▶ _PROBLEM REQUIREMENTS_: Copy out each line of the listing below where the string "Business" appears.

─── DATA FOR THIS TASK

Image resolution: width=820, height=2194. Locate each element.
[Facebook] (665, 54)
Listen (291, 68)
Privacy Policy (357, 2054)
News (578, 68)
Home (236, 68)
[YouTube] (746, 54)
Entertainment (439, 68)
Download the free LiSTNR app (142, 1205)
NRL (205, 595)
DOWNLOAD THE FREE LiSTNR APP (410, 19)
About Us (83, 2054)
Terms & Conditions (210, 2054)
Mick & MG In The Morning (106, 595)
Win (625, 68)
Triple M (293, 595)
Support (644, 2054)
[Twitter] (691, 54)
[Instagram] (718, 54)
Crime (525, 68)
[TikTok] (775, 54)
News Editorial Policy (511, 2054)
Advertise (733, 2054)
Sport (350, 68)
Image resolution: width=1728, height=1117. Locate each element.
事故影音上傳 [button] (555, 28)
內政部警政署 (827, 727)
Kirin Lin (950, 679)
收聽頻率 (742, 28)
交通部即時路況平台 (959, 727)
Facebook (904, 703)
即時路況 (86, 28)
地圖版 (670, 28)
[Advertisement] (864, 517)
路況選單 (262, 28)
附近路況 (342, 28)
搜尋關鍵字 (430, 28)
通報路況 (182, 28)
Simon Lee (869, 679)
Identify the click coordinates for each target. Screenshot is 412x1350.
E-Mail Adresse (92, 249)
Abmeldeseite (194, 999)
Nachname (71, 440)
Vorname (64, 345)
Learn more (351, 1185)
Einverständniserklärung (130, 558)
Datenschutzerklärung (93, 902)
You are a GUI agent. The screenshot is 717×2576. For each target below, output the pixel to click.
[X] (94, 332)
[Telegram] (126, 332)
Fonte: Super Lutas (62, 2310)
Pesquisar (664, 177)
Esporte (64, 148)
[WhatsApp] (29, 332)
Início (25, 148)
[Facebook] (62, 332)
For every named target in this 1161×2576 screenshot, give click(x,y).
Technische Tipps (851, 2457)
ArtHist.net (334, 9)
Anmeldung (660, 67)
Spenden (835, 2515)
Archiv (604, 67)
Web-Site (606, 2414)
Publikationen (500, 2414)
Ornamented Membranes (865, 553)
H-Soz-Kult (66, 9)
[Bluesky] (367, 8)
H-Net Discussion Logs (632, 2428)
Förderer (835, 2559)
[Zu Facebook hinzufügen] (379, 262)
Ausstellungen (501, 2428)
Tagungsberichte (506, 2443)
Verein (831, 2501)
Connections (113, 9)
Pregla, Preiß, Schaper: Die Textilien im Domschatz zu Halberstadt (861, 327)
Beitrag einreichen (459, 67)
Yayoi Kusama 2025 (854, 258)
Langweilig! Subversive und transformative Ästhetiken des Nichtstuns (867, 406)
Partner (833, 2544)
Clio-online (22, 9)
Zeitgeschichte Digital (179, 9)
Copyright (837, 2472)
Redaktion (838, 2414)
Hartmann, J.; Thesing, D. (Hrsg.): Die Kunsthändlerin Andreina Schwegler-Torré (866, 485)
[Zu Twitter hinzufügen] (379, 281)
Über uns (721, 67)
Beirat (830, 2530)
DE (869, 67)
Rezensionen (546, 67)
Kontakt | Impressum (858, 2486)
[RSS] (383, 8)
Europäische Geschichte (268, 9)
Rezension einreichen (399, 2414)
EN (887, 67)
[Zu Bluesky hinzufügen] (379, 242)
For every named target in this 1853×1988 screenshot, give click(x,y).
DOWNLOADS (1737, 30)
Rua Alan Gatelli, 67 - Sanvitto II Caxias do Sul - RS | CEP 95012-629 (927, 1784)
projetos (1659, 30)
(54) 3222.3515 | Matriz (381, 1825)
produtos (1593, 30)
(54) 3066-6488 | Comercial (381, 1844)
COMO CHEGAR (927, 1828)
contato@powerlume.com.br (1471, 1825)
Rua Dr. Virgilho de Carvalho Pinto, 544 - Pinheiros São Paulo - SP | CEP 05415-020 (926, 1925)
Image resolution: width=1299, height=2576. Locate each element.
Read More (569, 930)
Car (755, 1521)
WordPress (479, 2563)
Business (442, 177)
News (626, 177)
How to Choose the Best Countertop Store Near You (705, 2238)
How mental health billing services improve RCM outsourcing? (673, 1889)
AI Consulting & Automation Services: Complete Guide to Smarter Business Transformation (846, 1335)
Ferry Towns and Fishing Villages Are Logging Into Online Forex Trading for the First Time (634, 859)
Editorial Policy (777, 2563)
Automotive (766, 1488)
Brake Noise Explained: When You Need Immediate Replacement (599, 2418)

──────

▶ _WRITTEN ANSWER_:
Business (442, 177)
AI Consulting & Automation Services: Complete Guide to Smarter Business Transformation (846, 1335)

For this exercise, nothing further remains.